Even though object keys are always strings under the hood, and typing indexers as strings covers numbers, sometimes you want a function to be aware of the keys of objects being passed into it. Consider this mapping function which works like Array.map but with objects:
function map<T>(obj: Object, callback: (key: string, value: any) => T): T[] {
// ...
}
key is restricted to being a string, and value is entirely untyped. Probably fine 9 out of 10 times, but we can do better. Let's say we wanted to do something silly like this:
const obj: {[key: number]: string} = { 1: "hello", 2: "world", 3: "foo", 4: "bar" };
map(obj, (key, value) => `${key / 2} ${value}`);
// error: The left-hand side of an arithmetic operation must be of type 'any', 'number' or an enum type.
We can't perform any arithmetic operations on key without first casting it to a number (remember: "3" / 2 is valid in JS and resolves to a number).

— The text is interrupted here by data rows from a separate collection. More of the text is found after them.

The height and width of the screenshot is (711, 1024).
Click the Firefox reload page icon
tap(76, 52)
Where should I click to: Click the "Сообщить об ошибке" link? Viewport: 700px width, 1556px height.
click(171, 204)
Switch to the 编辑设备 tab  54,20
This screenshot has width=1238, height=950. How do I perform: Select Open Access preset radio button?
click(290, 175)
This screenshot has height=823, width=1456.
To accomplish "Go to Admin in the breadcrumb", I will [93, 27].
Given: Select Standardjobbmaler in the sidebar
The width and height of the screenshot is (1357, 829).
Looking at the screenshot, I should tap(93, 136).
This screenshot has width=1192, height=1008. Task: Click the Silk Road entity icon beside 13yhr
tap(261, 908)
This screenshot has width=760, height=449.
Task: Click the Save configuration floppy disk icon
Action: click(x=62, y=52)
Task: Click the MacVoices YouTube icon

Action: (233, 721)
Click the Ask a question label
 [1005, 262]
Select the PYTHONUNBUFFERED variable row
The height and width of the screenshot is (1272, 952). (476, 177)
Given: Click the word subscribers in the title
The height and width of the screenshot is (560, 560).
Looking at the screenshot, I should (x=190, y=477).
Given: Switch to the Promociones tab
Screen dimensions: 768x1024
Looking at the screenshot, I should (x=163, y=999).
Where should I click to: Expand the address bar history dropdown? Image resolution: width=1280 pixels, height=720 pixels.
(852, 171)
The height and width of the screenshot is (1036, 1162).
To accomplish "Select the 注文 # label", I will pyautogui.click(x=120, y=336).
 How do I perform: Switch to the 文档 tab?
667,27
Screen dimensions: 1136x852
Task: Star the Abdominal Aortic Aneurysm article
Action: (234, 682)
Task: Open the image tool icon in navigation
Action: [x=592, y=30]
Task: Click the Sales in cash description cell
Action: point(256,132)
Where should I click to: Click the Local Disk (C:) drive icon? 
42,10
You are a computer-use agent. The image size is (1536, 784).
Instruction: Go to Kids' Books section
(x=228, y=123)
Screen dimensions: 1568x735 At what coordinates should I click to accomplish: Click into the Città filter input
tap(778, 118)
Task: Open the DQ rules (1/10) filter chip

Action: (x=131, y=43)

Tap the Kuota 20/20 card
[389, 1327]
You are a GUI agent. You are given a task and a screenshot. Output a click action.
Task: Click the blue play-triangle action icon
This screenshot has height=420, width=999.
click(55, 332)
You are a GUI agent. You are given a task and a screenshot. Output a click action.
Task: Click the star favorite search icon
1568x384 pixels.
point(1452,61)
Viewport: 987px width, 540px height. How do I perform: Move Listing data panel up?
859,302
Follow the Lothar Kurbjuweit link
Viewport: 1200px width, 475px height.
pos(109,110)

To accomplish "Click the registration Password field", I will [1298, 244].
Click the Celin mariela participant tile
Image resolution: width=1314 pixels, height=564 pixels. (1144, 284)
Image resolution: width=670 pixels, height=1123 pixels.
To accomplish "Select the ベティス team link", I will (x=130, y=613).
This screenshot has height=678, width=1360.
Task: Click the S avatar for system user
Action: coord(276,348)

We can get around this with a little bit of tricky typing on our map function:
function map<S, T>(obj: S, callback: (key: keyof S, value: S[keyof S]) => T): T[] {
return Object.keys(obj).map(key => callback(key as any, (obj as any)[key]));
}
Here, we use the generic S to type our object, and look up key and value types directly from that. If your object is typed using generic indexers and values, keyof S and S[keyof S] will resolve to constant types. If you pass in an object with explicate properties, keyof S will be restricted to the property names and S[keyof S] will be restricted to the property value types.